Нельзя не удивляться необычайной деликатности и внутреннему такту Ковалинского. Поистине это был человек, достойный исключительной любви Сковороды! Обрадованный вещим сном, он, встав рано, «пересказал сие видение странное почтенному и добродетельному старику, Троицкому священнику Борису у которого он жил. «Старик, подумавши, сказал с умилением: «Ах, молодой человек! Слушайтесь вы сего мужа: он послан вам от Бога быть ангелом — руководителем и наставником». «С того часа, — говорит про себя Ковалинский, — молодой человек сей предался вседушно дружбе Григория».

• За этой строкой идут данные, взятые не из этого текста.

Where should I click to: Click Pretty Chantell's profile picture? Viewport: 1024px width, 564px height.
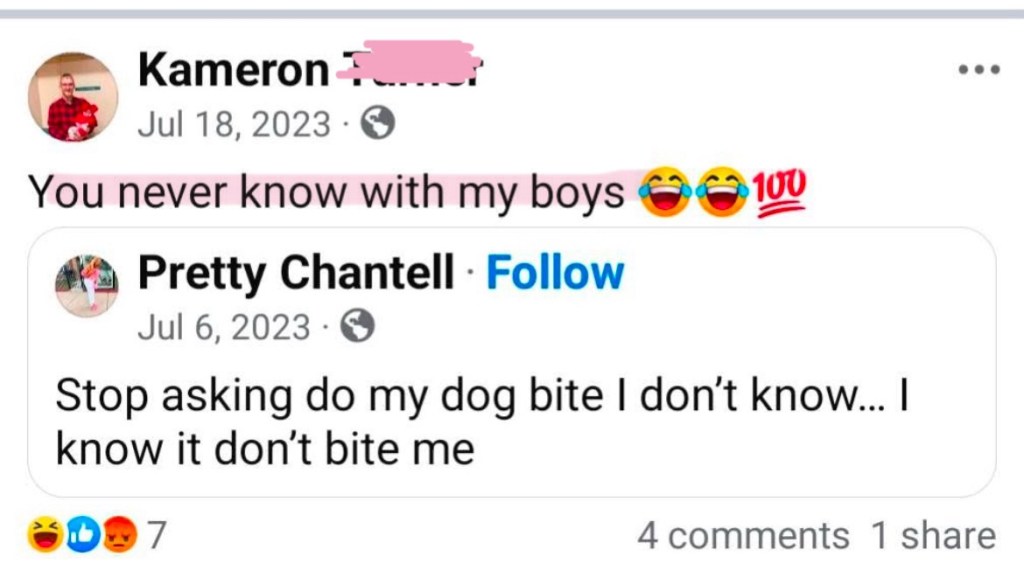click(86, 285)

«Предавшись вседушно дружбе Григория», Ковалинский остался верен ей всю жизнь и даже через десятки лет, в чине тайного советника, сохранил нетронутой свою преданность бездомному страннику, добровольному бродяге, каким стал Сковорода в последнюю, самую зрелую треть своей жизни.

Историк обязан этой замечательной дружбе двумя крупными фактами:

Ковалинский после смерти Сковороды написал прекрасное «Житие» своего друга, которое отличается проникновенным пониманием своеобразной психологии великого чудака. Не будь этой биографии, написанной любящей рукой знающего человека, историк вряд ли бы смог восстановить жизнь Сковороды из тех разрозненных, часто легендарных и противоречивых воспоминаний, которые мы имеем в позднейших заметках Вернета, Гесс де Кальве, Срезневского и др. Историкам русской литературы не мешает обратить внимание на это замечательное произведение. Оно написано в 1796 году, т. е. в эпоху зачаточного состояния русской прозы. Язык «Жития» не только выдерживает сравнение с языком Карамзина, но местами его превосходит силою, простотою и выразительностью.

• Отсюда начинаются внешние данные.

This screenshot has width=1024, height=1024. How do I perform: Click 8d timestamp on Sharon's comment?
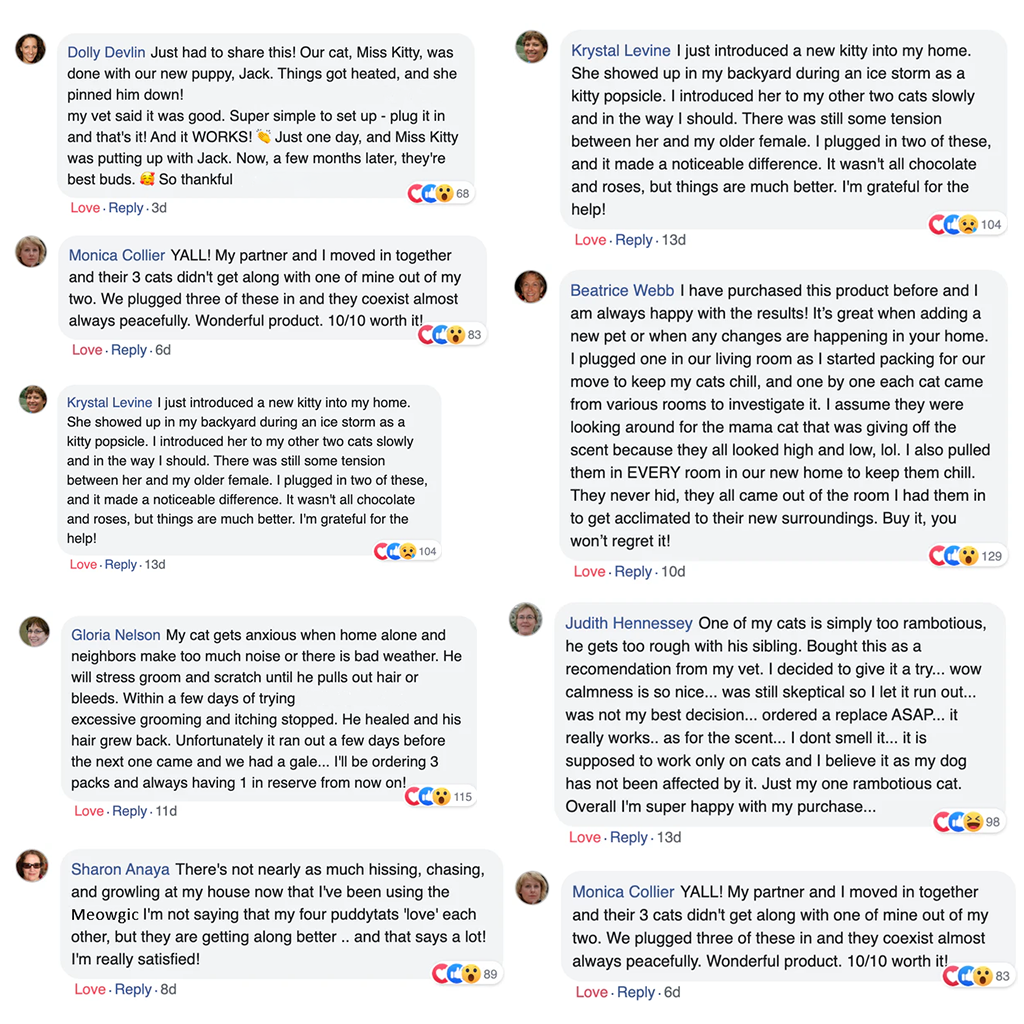(x=168, y=989)
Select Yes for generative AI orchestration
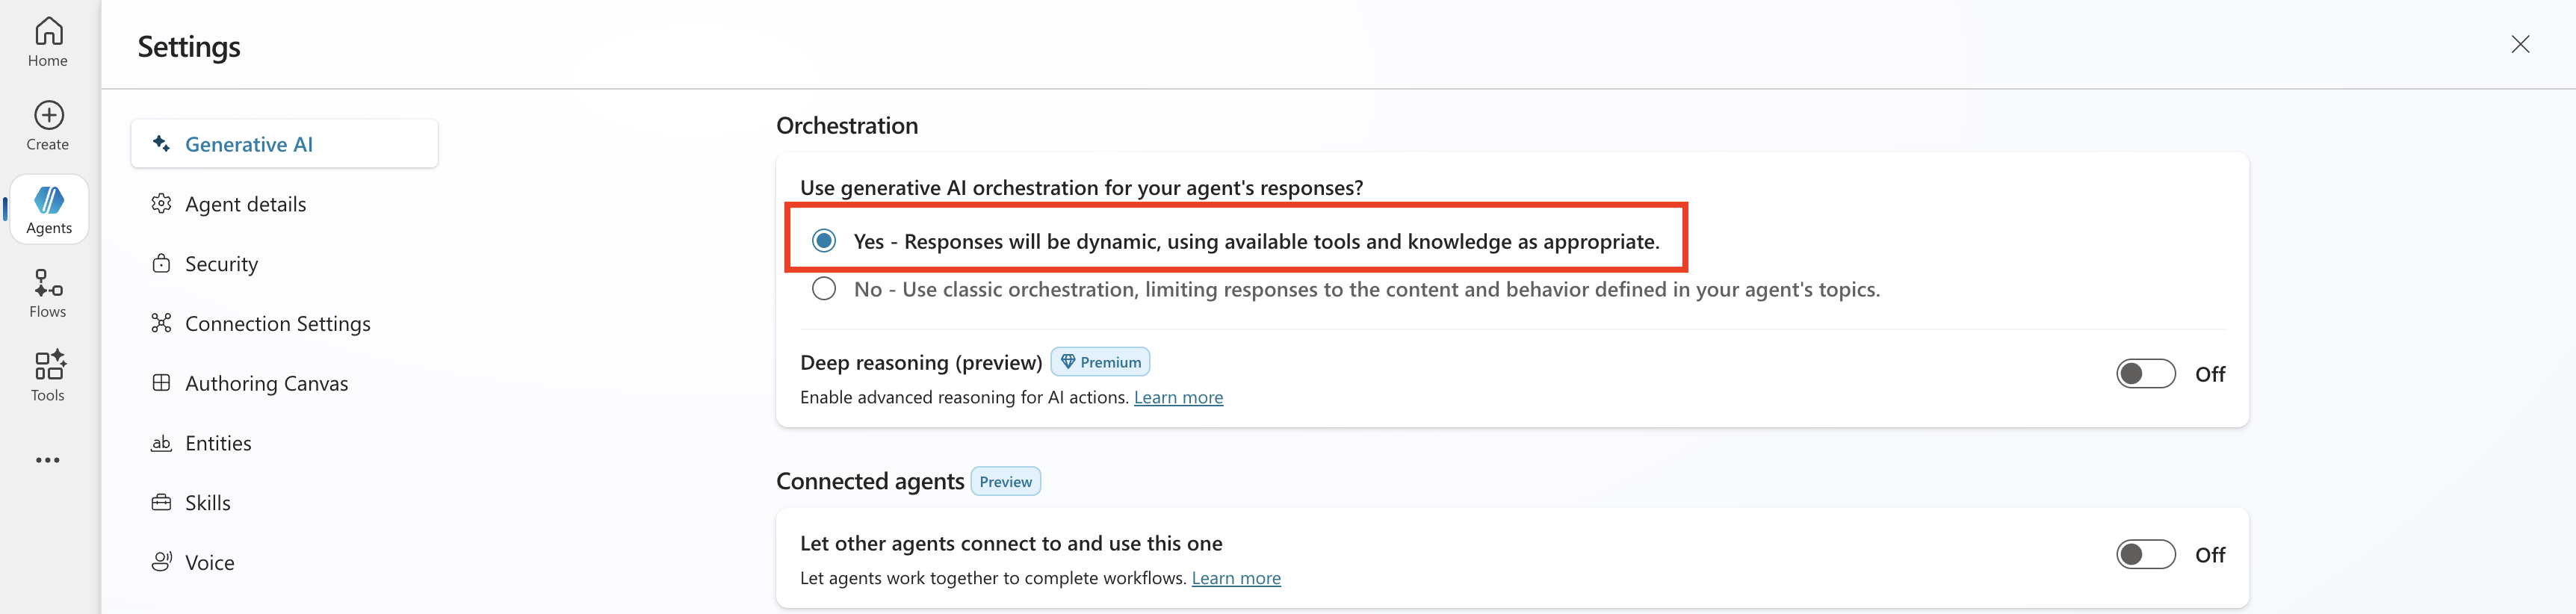2576x614 pixels. pyautogui.click(x=824, y=241)
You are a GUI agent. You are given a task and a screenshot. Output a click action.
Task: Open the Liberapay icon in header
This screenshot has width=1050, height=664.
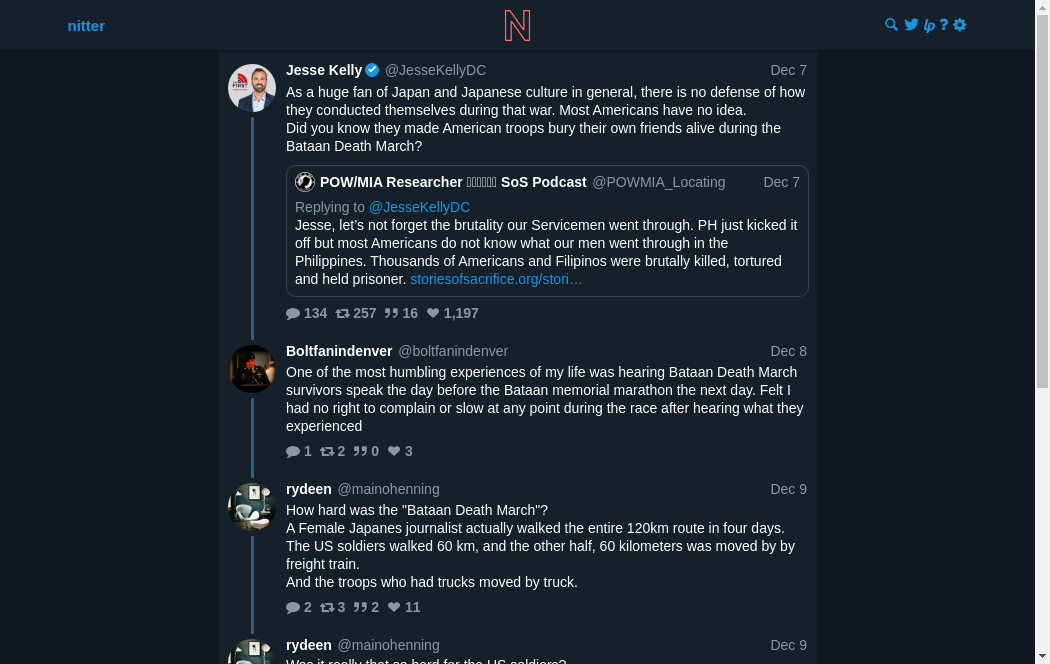pos(929,25)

Как начало, так и характер всей литературной деятельности Сковороды находятся в прямой зависимости от дружбы с Ковалинским. Если письма, эти маленькие сочинения Сковороды, были вызваны к жизни дружбой к Ковалинскому, то большие произведения Сковороды если не прямо написаны для Ковалинского и с прямым посвящением ему, то всегда с тайной мыслью о нем. «Возлюбленный друже Михаиле! Прими от меня маленький сей дарик», — говорится в письме — посвящении к диалогу о древнем мире. «"Жену Логову", — говорится в другом месте, — пришлю, аще Бог восхищет чрез Андрея Ивановича. Пришлю и" Потоп Змеин…"Тебе посвящены обе книги». Дружба с Ковалинским и дружба со многими другими людьми предохранила Сковороду от ученого и схоластического писательства. При своих познаниях Сковорода мог бы с легкостью составлять многоученые тракты по самым различным отраслям знания, но вместо этого он писал хотя и очень трудные, но лирически искренние и часто дифирамбически — восторженные произведения, в которых ярко сказывается не только содержание его воззрений, но и живой, музыкально — определенный тон его философствования.

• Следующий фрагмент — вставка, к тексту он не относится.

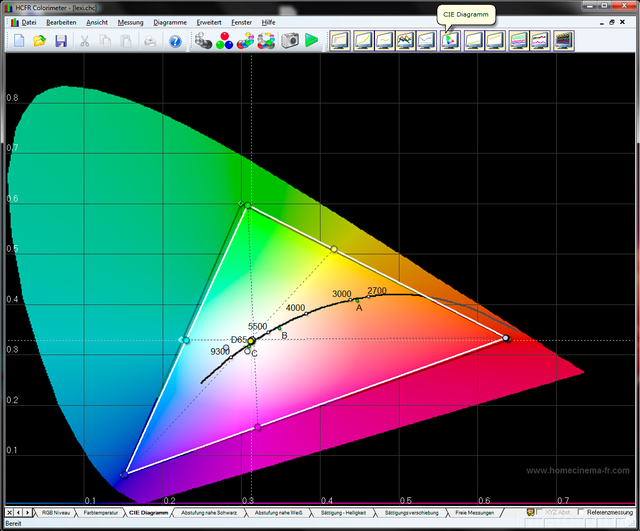
Task: Click the CIE Diagramm view toolbar icon
Action: tap(450, 41)
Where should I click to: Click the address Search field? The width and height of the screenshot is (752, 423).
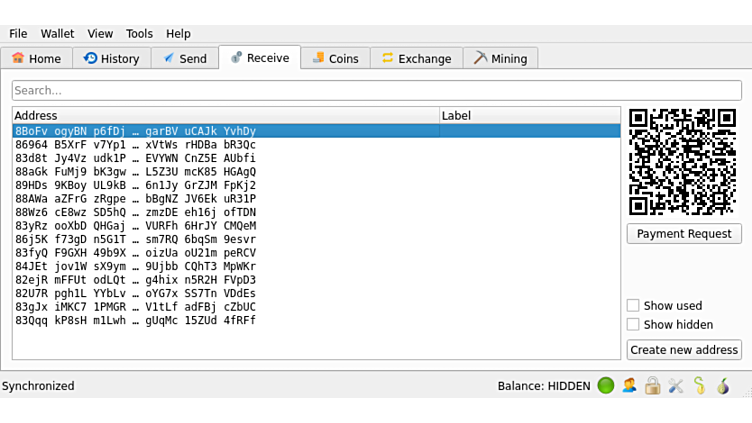coord(376,91)
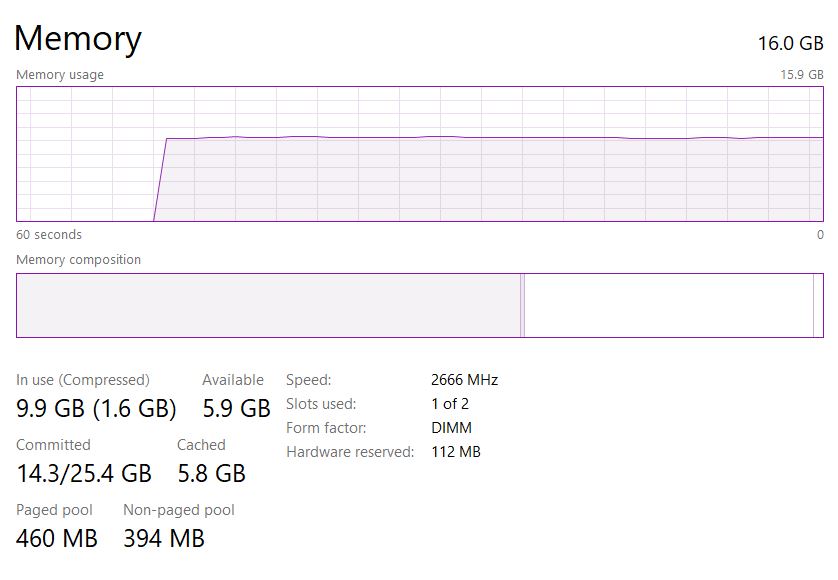Click the 15.9 GB graph maximum label
The image size is (838, 580).
tap(802, 75)
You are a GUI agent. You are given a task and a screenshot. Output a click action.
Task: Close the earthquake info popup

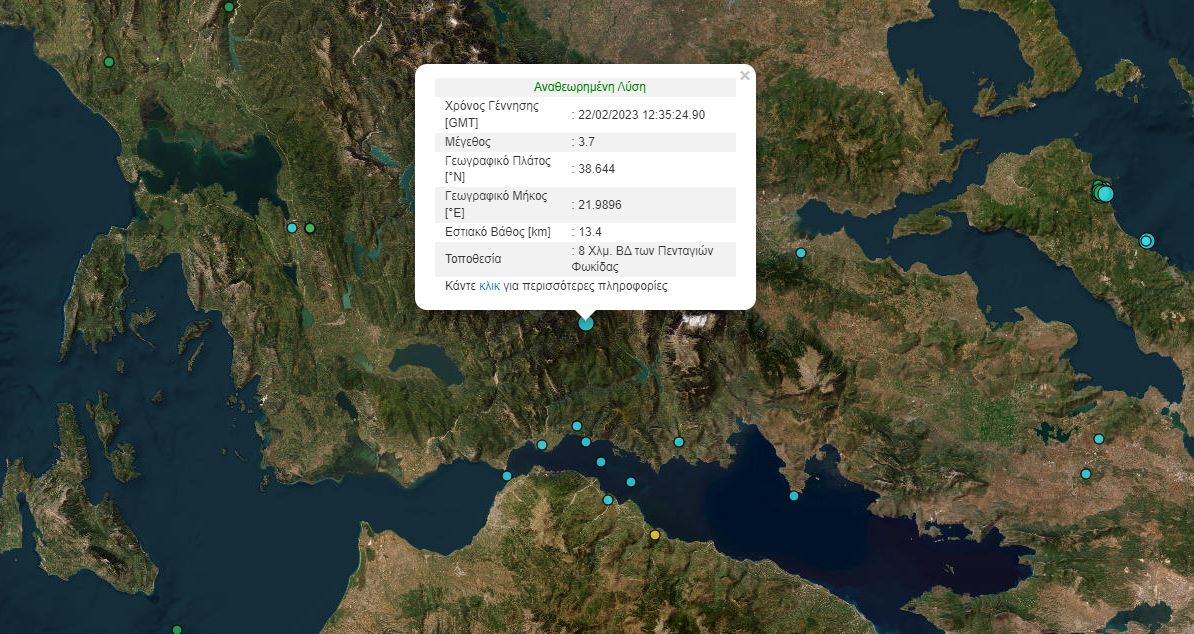744,75
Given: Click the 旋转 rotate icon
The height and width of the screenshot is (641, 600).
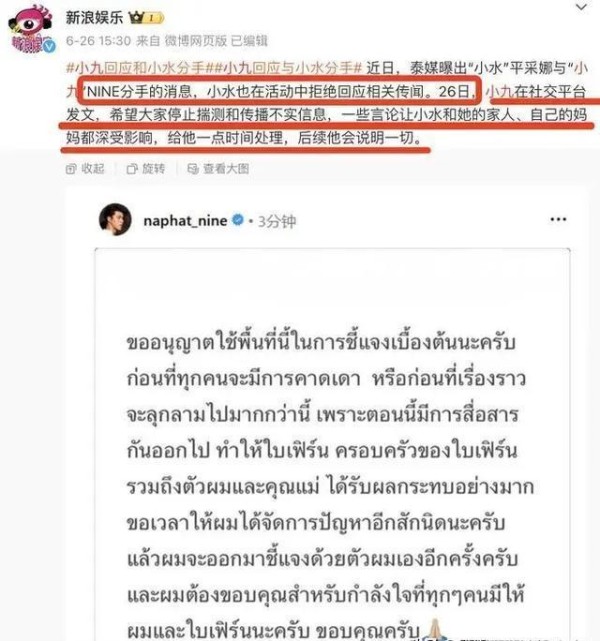Looking at the screenshot, I should (132, 169).
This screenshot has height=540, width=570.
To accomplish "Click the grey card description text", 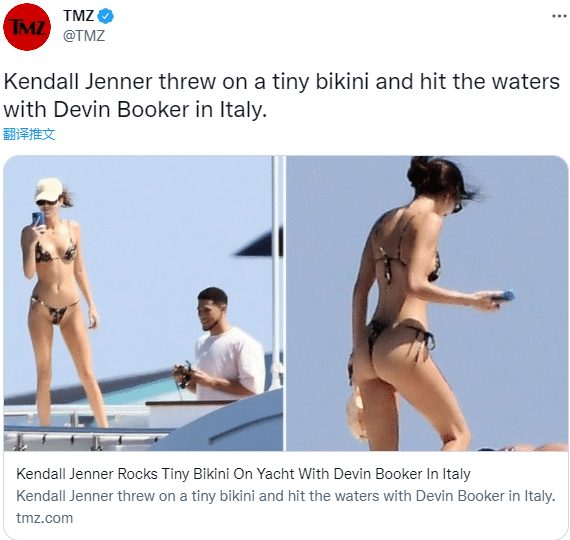I will click(x=286, y=496).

Отдаваясь дружбе и сладостно — трудному делу непрерывного воспитания даровитого и чуткого юноши, Сковорода прожил в Харькове до 1766 г. В 1766 г. в харьковском училище были учреждены добавочные классы, в которых правила благонравия поручили преподавать Сковороде. Сковорода охотно взялся за это дело, оговорив только, что за эти занятия он не будет брать никаких денег. Сковороде было 44 года. Он уже стал отстаиваться, осознал свою «мысль». Дружба с Ковалинским укрепила и развила его внутреннюю жизнь. Постоянная духовная забота об юноше, необходимость определенно отвечать на все его вопросы и быстро реагировать на все конкретные обстоятельства и затруднения в жизни близкого друга могли только способствовать вызреванию и органическому росту того решения, которое им было принято во внутреннем борении в конце 50–х годов. Этот рост и эта перемена в Сковороде неожиданно сказались в том, с какой решительностью он захотел внушать харьковскому юношеству правила благонравия. Вот первые слова его первой лекции, показывающие, каким определенным языком заговорил Сковорода: «Весь мир спит, да еще не так спит, как сказано о праведнике: «аще падет, не разби — ется»… Спит, глубоко протянувшись. А наставники, пасущие Израиля, не только не пробуживают, но еще поглаживают: «спи, не бойся, место хорошее, чего опасаться!..». Как говорит Срезневский, «волнение было готово». Епископ вознегодовал. А когда эти лекции были Сковородой записаны, их потребовали на рассмотрение. «И тогда‑то буря восстала на него всей силой». Пошли объяснения, в результате которых Сковорода был изгнан»[32].